## Task directions
Print out the data below in full and exactly, skipping the pictures.

## Data supplied
[Start of Attachment]

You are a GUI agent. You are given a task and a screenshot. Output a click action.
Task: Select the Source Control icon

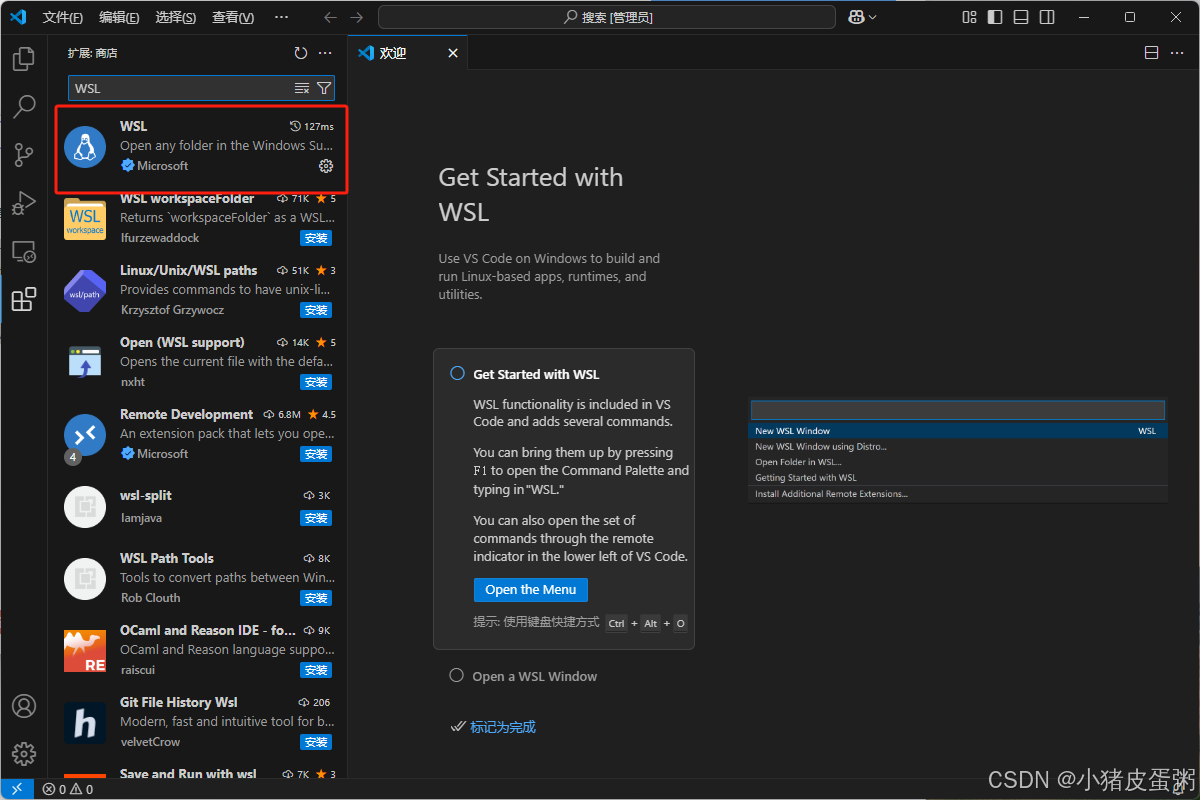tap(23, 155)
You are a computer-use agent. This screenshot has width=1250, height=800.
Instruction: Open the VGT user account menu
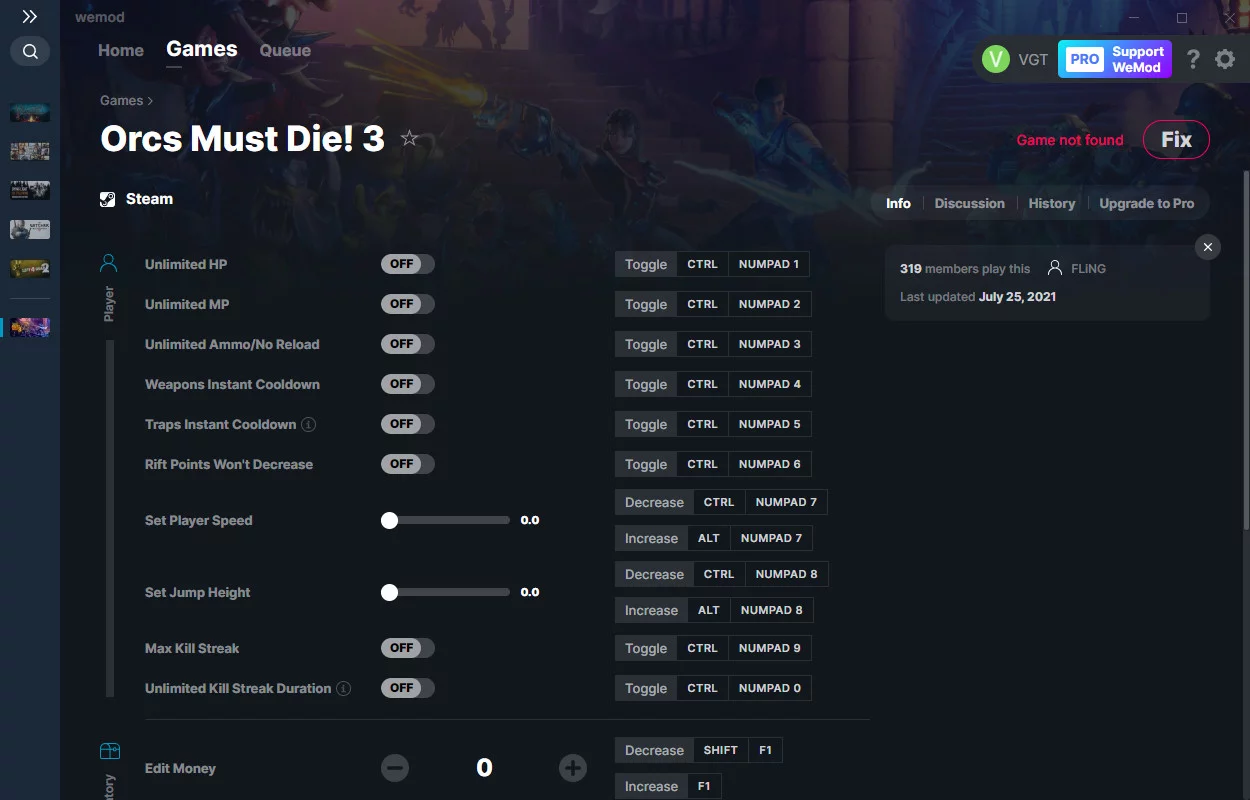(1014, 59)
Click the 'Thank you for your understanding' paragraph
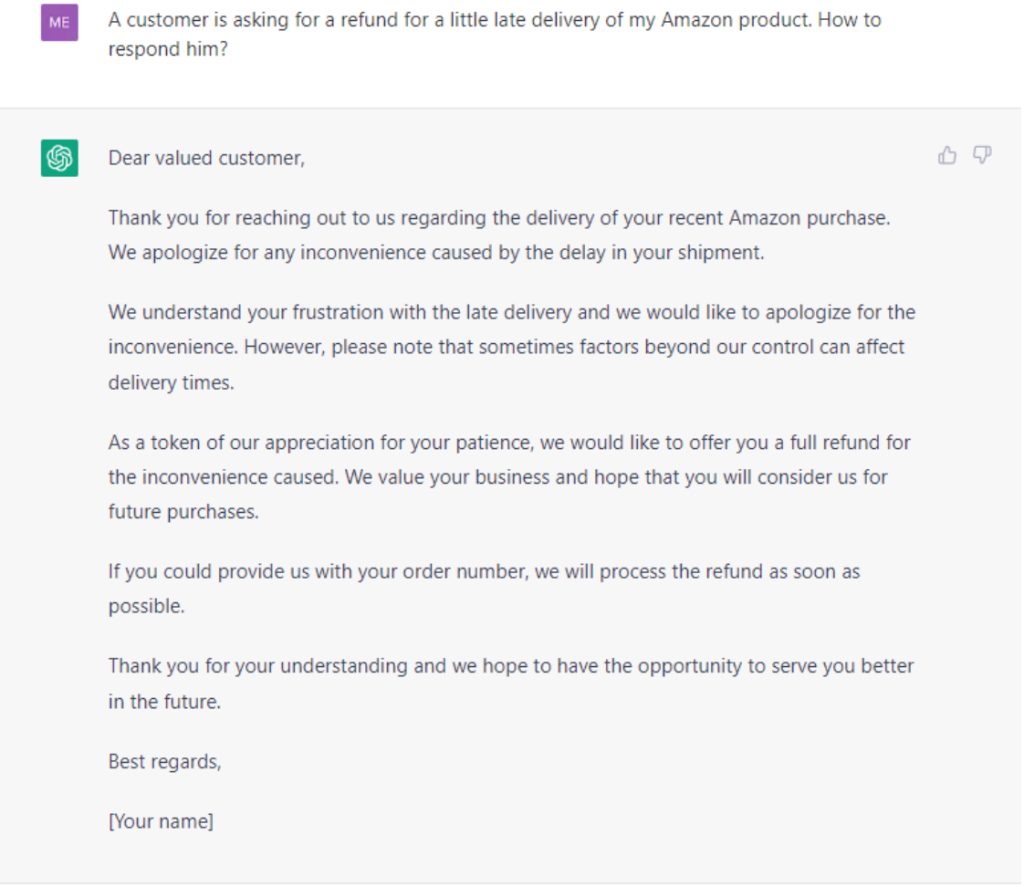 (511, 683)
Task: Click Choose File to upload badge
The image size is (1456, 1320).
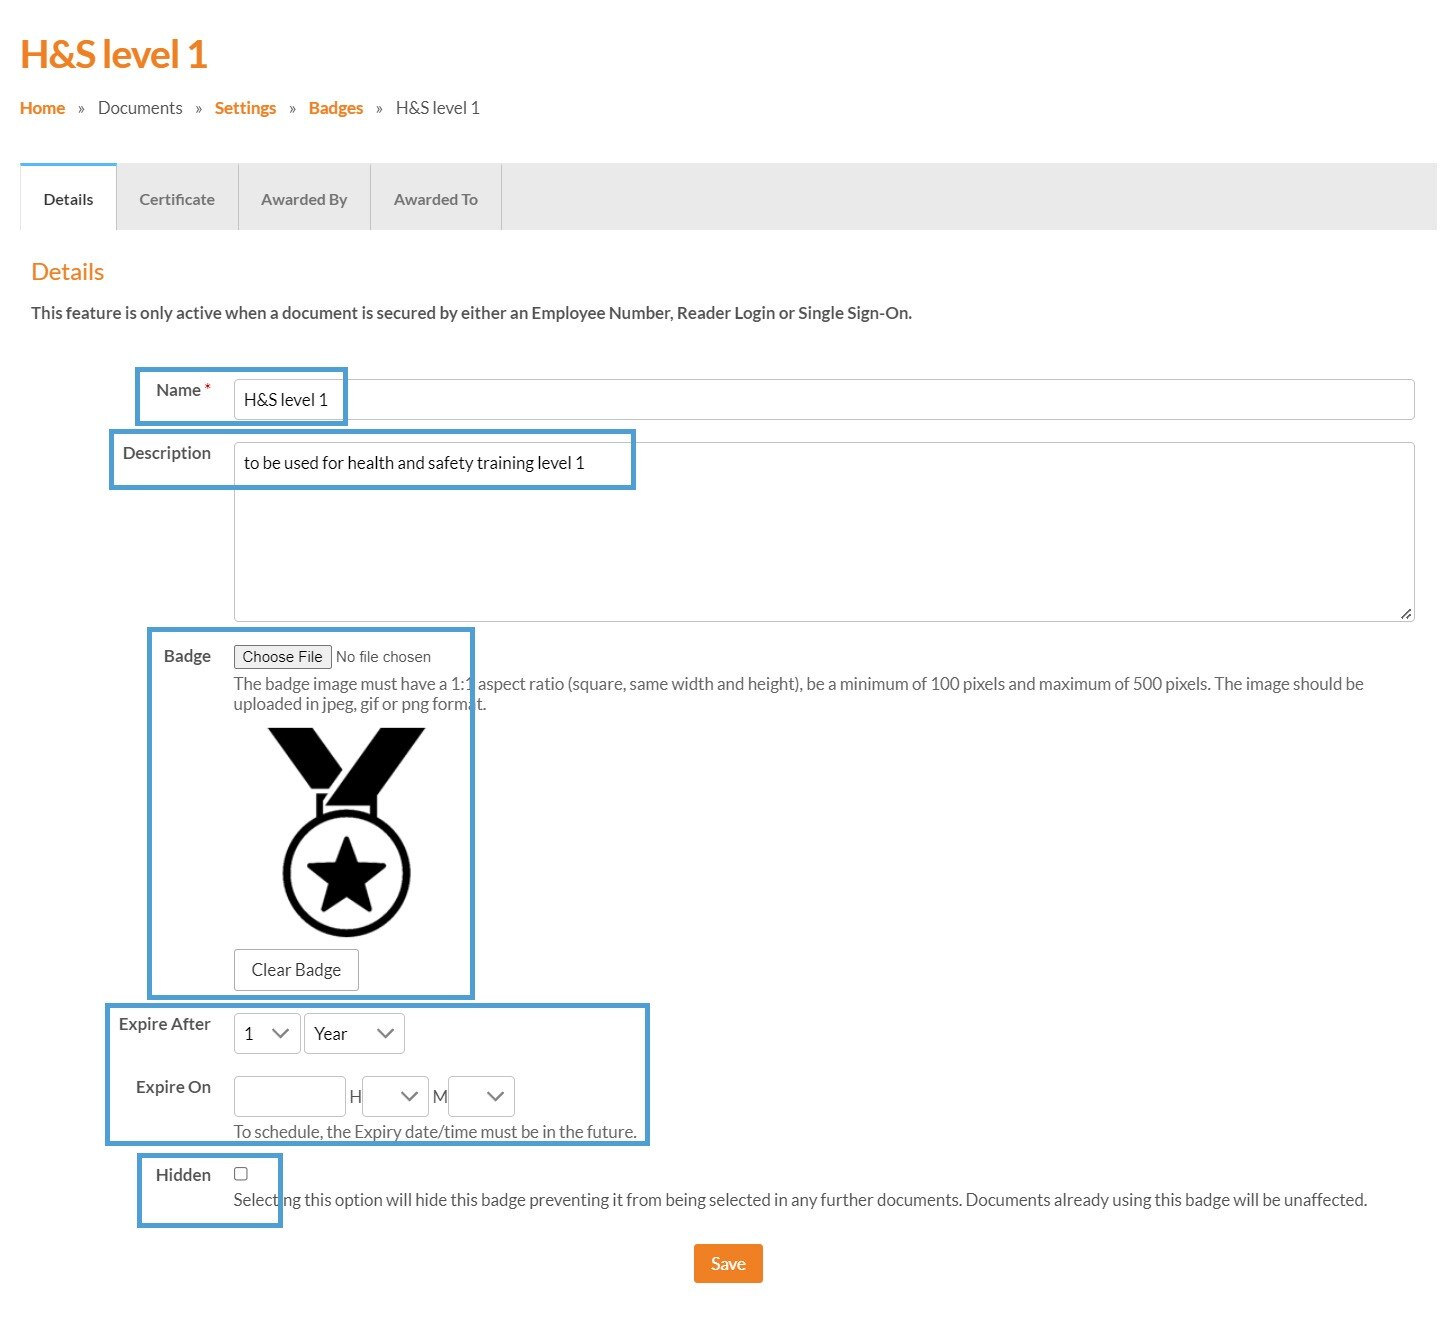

[End of Attachment]

## Exercise answer
You are a GUI agent. You are given a task and a screenshot. Output a click action.
Task: Select the Source Control icon

tap(23, 155)
You are a computer-use agent. This screenshot has width=1250, height=800.
Instruction: Open the VGT user account menu
(1014, 59)
Click the 'Thank you for your understanding' paragraph
 (511, 683)
Task: Click Choose File to upload badge
The image size is (1456, 1320).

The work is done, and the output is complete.